• ACTIVITY:
Answer these questions from the text on searching for life beyond Earth, giving each answer on its own line:
(a) What filter must ideas survive to make it into our grandkids' textbooks?
(b) Which telescope is judging how commonplace habitable worlds are?
(c) What share of all stars seem to be orbited by worlds capable of hosting life as we know it?

• TEXT SEGMENT:
━━━━━━━━━━━━━━━━━━━━

Despite the preferred modus operandi of the classical Greeks, there are some science puzzles that can't be solved by just sitting around, sipping retsina and cranking up your brain.
Oh, sure, there are plenty of physicists torture-testing their cerebrums with string theory, despite any proof from the labs that this esoteric geometry really describes the nitty gritty of matter. Similarly, theoreticians enjoy wrestling with the idea that our cosmos is just one of many (parallel) universes. This postulate also looks good on blackboards, but until there's experimental proof, it's merely a seductive suggestion.
In other words, when it comes to science, brain power is not the end of the story. Clever arguments may produce interest and occasionally tenure, but only those ideas that survive the filter of experiment will make it into our grandkids' textbooks.
The truth of this situation is particularly obvious when it comes to searching for life beyond Earth. Is it out there? Is the universe bloated with biology, replete with inhabited planets and moons? Or is our world a magnificent exception, a lone instance of life in a cosmos of incomprehensible size -- a tiny fleck of gold in an endless vista of dross?
The researchers who hunt for extraterrestrial life will routinely brandish two arguments that favor the former point of view: namely, that life is both unremarkable and ubiquitous.
The first is that worlds that could support life (known, in the unimaginative nomenclature of scientists, as "habitable") seem to be commonplace. Exactly how "commonplace" is now being judged by NASA's Kepler telescope, and the jury's still out. But it seems clear that at least a few percent of all stars are orbited by worlds capable of hosting life as we know it. That would imply that our galaxy alone has billions of habitable worlds.

━━━━━━━━━━━━━━━━━━━━

• INFORMATION GIVEN:
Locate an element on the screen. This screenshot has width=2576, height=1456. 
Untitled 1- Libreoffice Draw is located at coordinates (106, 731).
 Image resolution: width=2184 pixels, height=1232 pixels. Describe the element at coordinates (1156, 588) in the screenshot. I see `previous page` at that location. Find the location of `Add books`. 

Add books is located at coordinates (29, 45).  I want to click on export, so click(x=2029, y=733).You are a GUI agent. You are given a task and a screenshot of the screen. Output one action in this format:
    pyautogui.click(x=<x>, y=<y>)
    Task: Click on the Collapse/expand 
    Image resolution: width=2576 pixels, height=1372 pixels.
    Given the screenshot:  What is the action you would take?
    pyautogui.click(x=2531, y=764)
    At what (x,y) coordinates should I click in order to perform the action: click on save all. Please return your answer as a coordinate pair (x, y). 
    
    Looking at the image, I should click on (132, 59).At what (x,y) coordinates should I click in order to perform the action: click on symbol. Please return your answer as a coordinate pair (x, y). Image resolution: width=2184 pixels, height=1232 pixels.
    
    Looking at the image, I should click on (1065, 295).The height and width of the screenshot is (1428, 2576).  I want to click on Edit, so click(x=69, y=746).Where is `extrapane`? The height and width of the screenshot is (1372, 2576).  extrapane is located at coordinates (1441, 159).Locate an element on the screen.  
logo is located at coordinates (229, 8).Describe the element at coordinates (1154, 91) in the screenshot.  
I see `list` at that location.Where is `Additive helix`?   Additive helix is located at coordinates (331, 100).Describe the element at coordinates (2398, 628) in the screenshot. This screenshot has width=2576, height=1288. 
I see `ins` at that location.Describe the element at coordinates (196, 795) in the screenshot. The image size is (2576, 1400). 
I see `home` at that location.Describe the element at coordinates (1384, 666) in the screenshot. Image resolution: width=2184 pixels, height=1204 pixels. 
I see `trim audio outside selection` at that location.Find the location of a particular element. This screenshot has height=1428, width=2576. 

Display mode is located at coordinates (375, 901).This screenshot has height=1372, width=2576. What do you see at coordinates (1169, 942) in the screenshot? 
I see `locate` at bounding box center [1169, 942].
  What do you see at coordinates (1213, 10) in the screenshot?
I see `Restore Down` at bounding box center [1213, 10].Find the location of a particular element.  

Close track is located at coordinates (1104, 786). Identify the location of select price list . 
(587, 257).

━━━━━━━━━━━━━━━━━━━━

• YOUR RESPONSE:
(a) The filter of experiment.
(b) NASA's Kepler telescope.
(c) At least a few percent.